Surely, the very fact that subparts of a discipline work collectively on a single problem doesn't *entail* that the discipline is in a crisis. In the sciences, this is exactly what happens. But surely it would be excessively hasty to conclude that biology (say) is in a crisis. So we need some special philosophy specific account of why the fact that philosophers tend to work collectively on problems suggests that philosophy is in a crisis.
Perhaps the claim is that none of the topics that were once considered 'hot problems' turned out to result in work of lasting interest. No doubt *some* of the topics that were once considered 'hot problems' failed to result in work of lasting interest. But I find it hard to believe that this is a general truth about topics that are ever considered hot problems.
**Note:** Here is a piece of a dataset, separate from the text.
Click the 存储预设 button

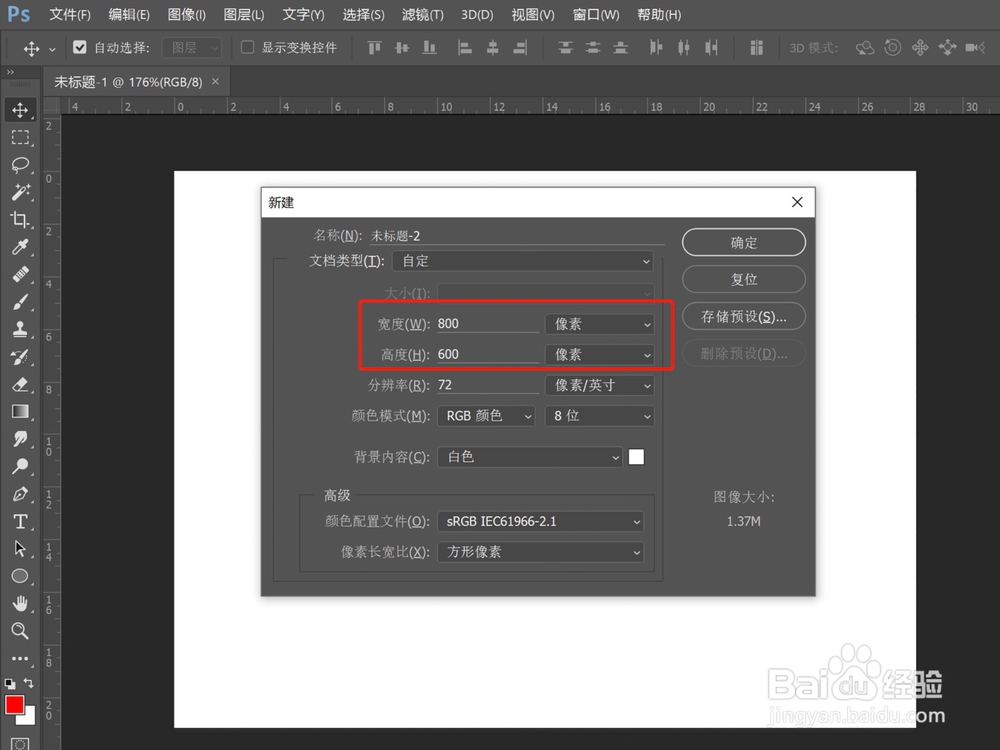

I also think we are often poorly placed to make judgments about which ideas will have lasting interest. Fichte was not a widely studied philosopher fifteen years ago, despite being 'hot' in the 19th century. Now, his views on the importance of the second-person perspective in ethics are being seriously reconsidered. Monism was hot among British Idealists in the late 19th century, then it wasn't. But now analytic metaphysicans (or at least Jonathan Schaffer) are taking it up again. Who knows what topics that have recently been considered to be 'hot problems', but are no longer intensively discussed, will turn out to have resonance in subsequent centuries?
When we call something a 'hot problem', there is occasionally an implicature that philosophers are led to investigate it because it is perceived as 'hot', and not because there is a sense that investigating it will lead to a new way of understanding some phenomenon. But I worry that this is just a meanspirited way to react to this general feature of academic disciplines.